Catt, county commissioners and RSVP volunteers met in May to plan how to "maintain some sort of continuity with senior volunteers at local programs and set us up in a position where Columbia County could receive that RSVP funding when it becomes available," Catt said, "Because we certainly don't want the program to lapse, lose all of the volunteers, lose the buy in, lose the community partners and have to start from scratch."
United Way's board voted on May 16 to partner with the county for the next fiscal year "to maintain senior volunteer programs in Columbia County," Catt said. The two groups don't have a contract in place yet but expect to enter into one in the next few weeks.
At Columbia Pacific Food Bank, 21 volunteers — or approximately half the total volunteers — are part of RSVP, according to Columbia Pacific Food Bank executive director Alex Tardif. Most of those volunteers approached the food bank first and were then connected with RSVP, Tardif said.
RSVP volunteers also staff the front desk at the Columbia County Courthouse, which houses county offices and the circuit court system. When the county opens up additional offices in the John Gumm building, which it purchased last year, volunteers will also be needed to staff reception at that building.
Heimuller requested $30,000 from the county's economic development budget for a senior volunteer program in the coming fiscal year, but the budget is still pending.
CRF&R "has gone above and beyond the call of duty" in sponsoring RSVP, Heimuller said, but the fire district's board ultimately decided the program wasn't in line with its mission.
"Spending our district's funding on programs that don't directly relate to fire and EMS limits our ability to give our very best to the constituents we serve," CRF&R spokeswoman Jennifer Motherway said.
Fire board minutes from a February meeting stated that it had "recently been discovered" that the district was paying more than the budgeted amount to supplement RSVP. The district's budget shows expenses for RSVP total $81,435, roughly $5,000 more than the AmeriCorps grant.

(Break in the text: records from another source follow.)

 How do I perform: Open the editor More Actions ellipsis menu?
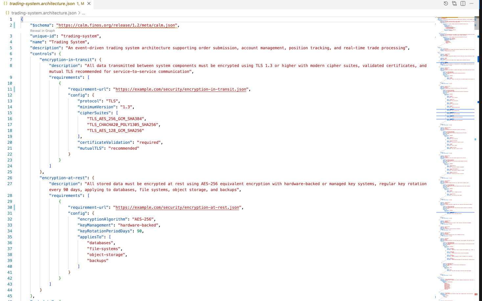click(471, 4)
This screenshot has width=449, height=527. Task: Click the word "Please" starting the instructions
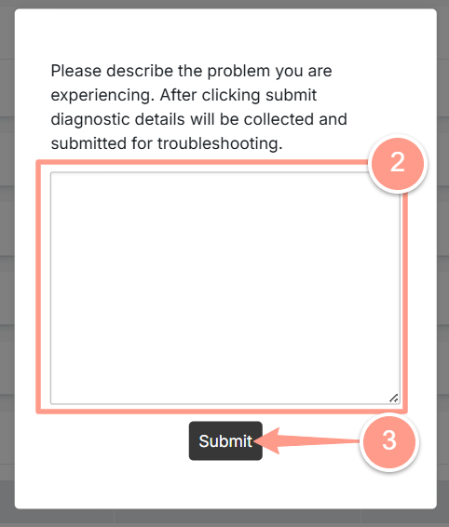[76, 71]
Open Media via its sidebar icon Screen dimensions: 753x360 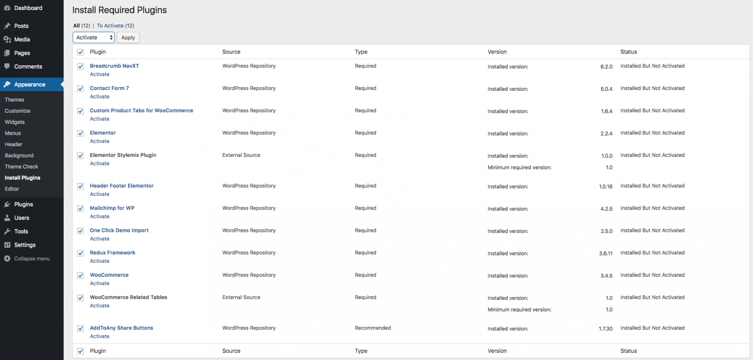[7, 39]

CRF&R spokeswoman Jennifer Motherway said Fire Chief Joel Medina, who was hired in December 2020, "reviewed the financials and reported to the board that the program was financially untenable." The cost of the RSVP administrator position, including salary, benefits and associated payroll costs, was roughly $96,000 per year, Motherway said — far more than the amount included in the fire district's budget.

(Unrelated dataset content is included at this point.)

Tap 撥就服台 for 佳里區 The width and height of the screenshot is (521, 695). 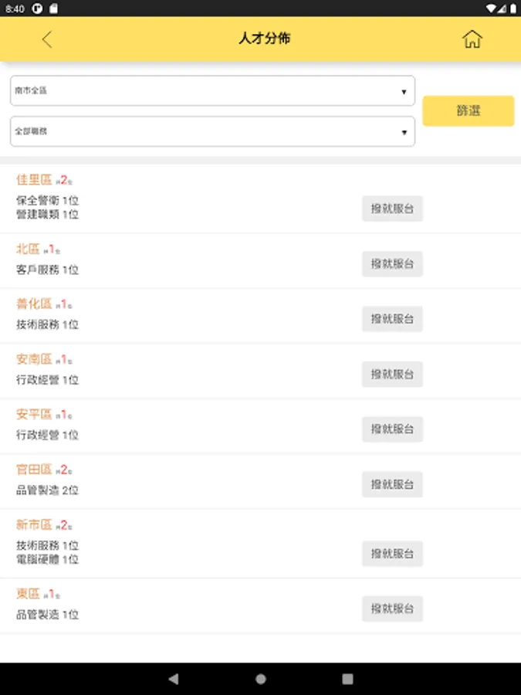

CRF&R board members said that the original expectation was that sponsoring RSVP would not add significant expenses for the fire district, meeting minutes show.

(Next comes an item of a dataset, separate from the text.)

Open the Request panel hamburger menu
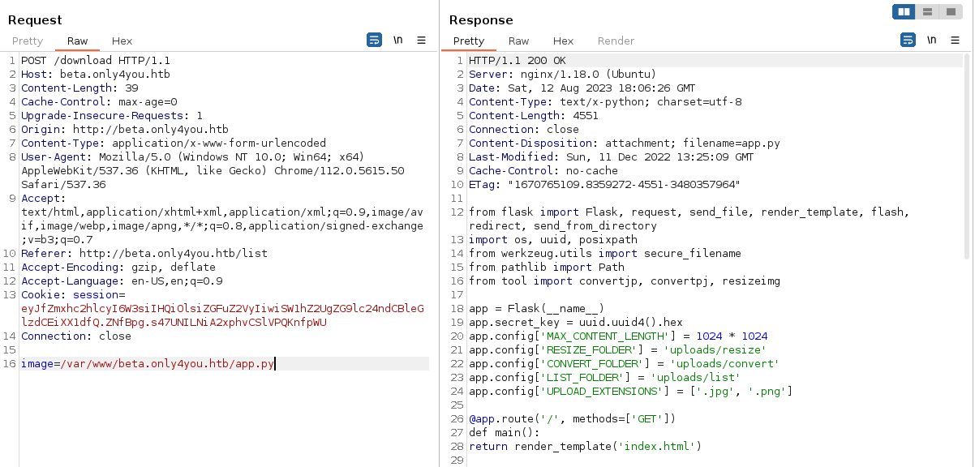 coord(421,40)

But Motherway said that the in-kind match required to receive the federal funding has primarily come from the fire district.
"In-kind donations in smaller amounts have been provided over the years from other entities, but not enough to support what this program offers and lessen the fire district's financial liability," Motherway said.
Heimuller said he has spoken to federal legislators about the issue with the AmeriCorps grant bid cycle "ad nauseum, until I'm blue in the face."
"I've been working with Senator (Jeff) Merkley's office, Congresswoman (Suzanne) Bonamici's office, literally on a daily basis," Heimuller said.
In an April 29 letter to the CEO of AmeriCorps, Bonamici urged the organization to make an exception and allow an off-schedule application.
"Holding a grant competition ahead of schedule in this unique situation would allow for limited interruption to the valuable service the Columbia County RSVP initiatives bring to schools and agencies across the region. Given that grant funding cannot be transferred from one entity to another, I ask for your full and fair consideration of administrative flexibility in this unique situation," Bonamici wrote.
As of May 16, Bonamici's request had not been accommodated.
"Everybody sympathizes with the issue," Heimuller said, "(Because) this happens periodically each year. It's just something that needs to be fixed."
He added, "When they set the whole thing up, they just simply didn't factor in what happens if a program sponsor decides they want out."